The Pharaoh’s cook has made three trips to the market. On each trip he made, he bought a different combination of fruit, and paid the number of coins shown below. The price of each fruit did not change. What is the total cost of an apple, an orange, and a pear?
Looks like a straightforward algebra problem to me (maybe I’m just not getting the “riddle”). Since the cost of each fruit does not change, a system of equations could do this…
Assume x is cost of apples in coins, y is cost of oranges, z is cost of pears. Given the diagram then
3x + 4y + 5z = 97 coins
5x + 3y + 4z = 89 coins
4x + 5y + 3z = 90 coins
Solving for x, y, and z should get
x = 5, y = 8, z = 10
So one apple costs 5 coins, one orange cost 8 coins, and one pear costs 10 coins.

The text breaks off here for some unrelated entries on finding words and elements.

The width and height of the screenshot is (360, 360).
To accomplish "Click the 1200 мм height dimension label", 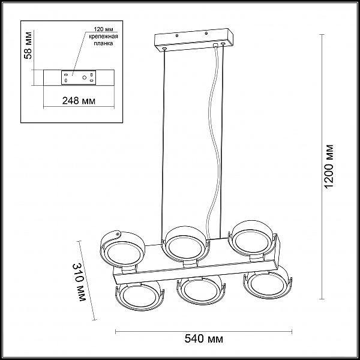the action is tap(329, 166).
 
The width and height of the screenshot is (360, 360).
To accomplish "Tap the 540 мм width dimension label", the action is tap(203, 339).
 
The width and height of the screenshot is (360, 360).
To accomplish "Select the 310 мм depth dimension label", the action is tap(79, 282).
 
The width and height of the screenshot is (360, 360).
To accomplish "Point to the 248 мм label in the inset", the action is tap(79, 101).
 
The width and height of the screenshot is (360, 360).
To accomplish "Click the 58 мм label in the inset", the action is tap(28, 45).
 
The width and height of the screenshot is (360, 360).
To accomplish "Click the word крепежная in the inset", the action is tap(103, 37).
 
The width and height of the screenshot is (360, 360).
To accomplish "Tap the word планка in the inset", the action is tap(104, 43).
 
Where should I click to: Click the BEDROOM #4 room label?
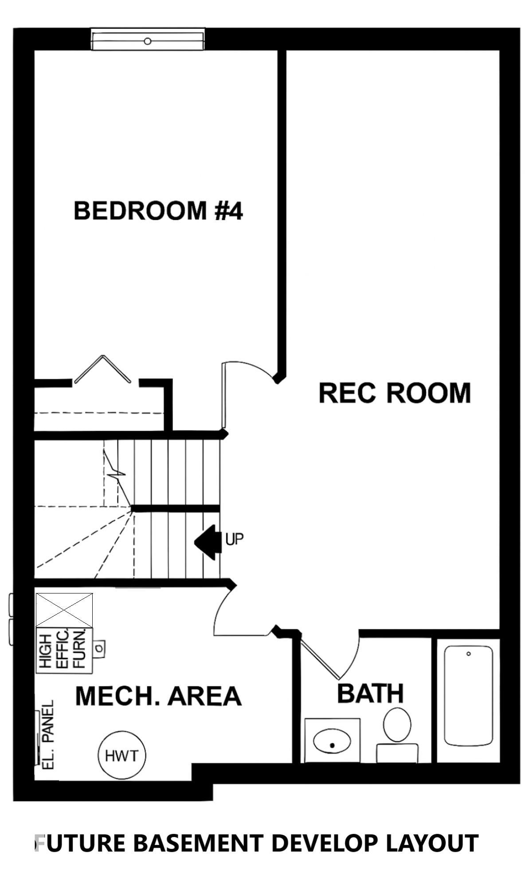[158, 210]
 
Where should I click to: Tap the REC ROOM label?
[395, 393]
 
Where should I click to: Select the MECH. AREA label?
[158, 696]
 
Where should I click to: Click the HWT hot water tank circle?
[122, 755]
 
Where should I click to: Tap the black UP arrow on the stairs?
[208, 541]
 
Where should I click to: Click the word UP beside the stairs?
[235, 539]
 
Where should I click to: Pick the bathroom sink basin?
[332, 741]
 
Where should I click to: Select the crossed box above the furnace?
[64, 610]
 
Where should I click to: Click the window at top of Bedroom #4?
[148, 40]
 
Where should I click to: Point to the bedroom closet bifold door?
[103, 368]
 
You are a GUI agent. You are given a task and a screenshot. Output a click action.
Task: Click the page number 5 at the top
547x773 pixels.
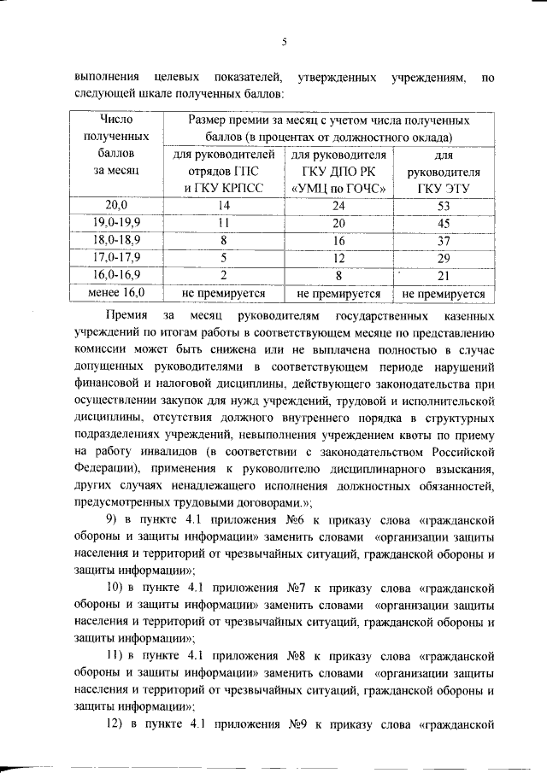point(284,41)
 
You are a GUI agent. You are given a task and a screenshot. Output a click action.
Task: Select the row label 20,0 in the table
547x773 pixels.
point(115,205)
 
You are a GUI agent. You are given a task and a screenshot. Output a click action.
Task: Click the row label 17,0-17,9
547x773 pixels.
point(115,258)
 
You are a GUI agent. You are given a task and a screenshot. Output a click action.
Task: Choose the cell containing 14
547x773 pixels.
point(225,205)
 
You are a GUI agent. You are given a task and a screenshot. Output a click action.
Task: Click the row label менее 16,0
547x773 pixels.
point(115,293)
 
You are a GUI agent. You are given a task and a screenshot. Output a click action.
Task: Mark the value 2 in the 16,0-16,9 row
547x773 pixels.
point(225,275)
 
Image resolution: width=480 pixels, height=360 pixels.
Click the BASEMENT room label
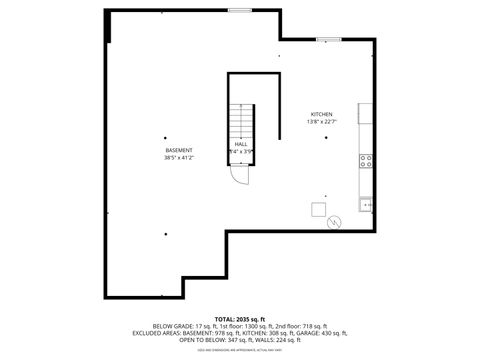pos(179,150)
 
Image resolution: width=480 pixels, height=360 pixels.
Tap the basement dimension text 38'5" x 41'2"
pos(179,157)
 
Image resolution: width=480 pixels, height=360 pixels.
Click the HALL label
pos(241,144)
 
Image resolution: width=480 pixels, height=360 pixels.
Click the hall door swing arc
pos(239,176)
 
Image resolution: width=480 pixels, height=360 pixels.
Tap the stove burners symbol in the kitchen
pos(367,158)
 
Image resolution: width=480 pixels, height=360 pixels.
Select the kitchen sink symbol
pos(367,204)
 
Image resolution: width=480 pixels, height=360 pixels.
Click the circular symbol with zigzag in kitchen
pos(335,222)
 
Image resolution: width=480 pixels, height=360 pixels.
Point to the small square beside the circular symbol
pos(318,209)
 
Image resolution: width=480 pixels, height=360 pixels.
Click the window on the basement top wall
pos(239,10)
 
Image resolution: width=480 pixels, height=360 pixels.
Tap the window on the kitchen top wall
pos(328,39)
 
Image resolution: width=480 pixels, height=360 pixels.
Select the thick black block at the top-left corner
pos(107,27)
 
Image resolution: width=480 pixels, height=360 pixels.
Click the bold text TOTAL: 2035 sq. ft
pos(239,319)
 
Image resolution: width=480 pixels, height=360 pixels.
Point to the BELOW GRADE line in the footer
pos(239,327)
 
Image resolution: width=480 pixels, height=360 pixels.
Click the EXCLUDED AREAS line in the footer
pos(239,334)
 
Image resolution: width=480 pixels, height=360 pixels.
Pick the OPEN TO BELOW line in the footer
pos(239,341)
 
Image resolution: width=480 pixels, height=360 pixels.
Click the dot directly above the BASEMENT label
pos(166,137)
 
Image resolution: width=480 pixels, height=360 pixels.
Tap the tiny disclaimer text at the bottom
pos(239,350)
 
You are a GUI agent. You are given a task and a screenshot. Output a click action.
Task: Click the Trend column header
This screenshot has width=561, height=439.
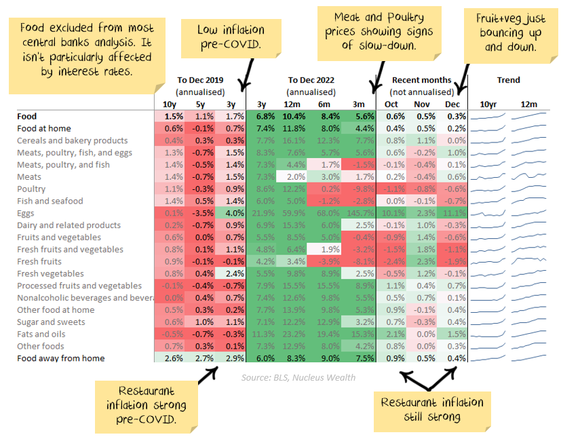click(508, 80)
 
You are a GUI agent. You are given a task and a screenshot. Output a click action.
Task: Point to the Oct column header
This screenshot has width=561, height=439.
click(391, 104)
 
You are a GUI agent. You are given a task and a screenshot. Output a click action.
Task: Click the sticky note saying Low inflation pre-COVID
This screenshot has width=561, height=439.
click(230, 37)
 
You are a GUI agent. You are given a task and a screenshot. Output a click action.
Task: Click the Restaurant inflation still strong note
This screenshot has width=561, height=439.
click(432, 410)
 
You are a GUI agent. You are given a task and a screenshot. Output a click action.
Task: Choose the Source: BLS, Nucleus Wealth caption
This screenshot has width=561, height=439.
click(298, 377)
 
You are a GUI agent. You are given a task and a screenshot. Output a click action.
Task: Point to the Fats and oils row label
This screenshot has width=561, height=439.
click(41, 334)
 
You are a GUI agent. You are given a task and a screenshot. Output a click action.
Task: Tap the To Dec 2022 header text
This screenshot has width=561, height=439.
click(311, 80)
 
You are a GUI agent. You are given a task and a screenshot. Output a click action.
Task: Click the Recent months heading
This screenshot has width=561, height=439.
click(421, 80)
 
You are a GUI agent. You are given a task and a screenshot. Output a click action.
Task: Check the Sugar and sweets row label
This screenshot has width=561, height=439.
click(51, 322)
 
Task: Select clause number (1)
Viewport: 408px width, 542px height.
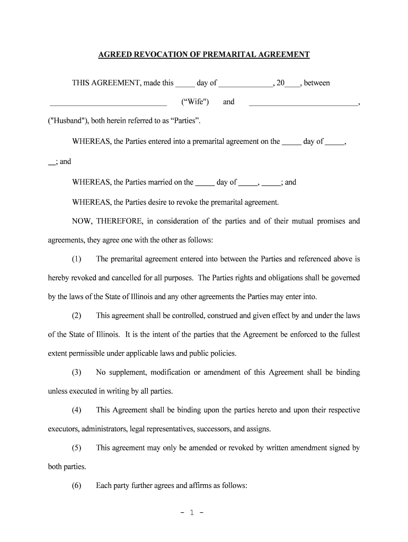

Did I miss the point of the riddle?
It’s a system of equations. I’ll give you a hint to help you solve it on your own, if you’d like:
Write it out like this:
3x + 4y + 5z = 97
5x + 3y + 4z = 89
4x + 5y + 3z = 90
Then use any of several algebraic methods for solving systems of equations (use Google of you can’t remember high school algebra ;)) to solve for x, y and z. Good luck!
Or if you dislike multiple-equation algebra as much as I do, you can solve for one variable (generally z), and graph the three on a graphing calculator. These three lines, if done properly, will cross at (5,8,10) - who would have thunk it? 
Do we know that all the coins are worth the same amount? Could be combinations of quarters, dimes and nickels. Of course this would make the problem impossible.
My Casio 985o-Ga Plus will solve them through direct-entry. Of my 8 scientific calculators, this is perhaps my favorite.
Pssst! The hero of the “riddle” was a pharaoh’s cook – the dollar wasn’t about to become popular for <mumble-mumble> millenia.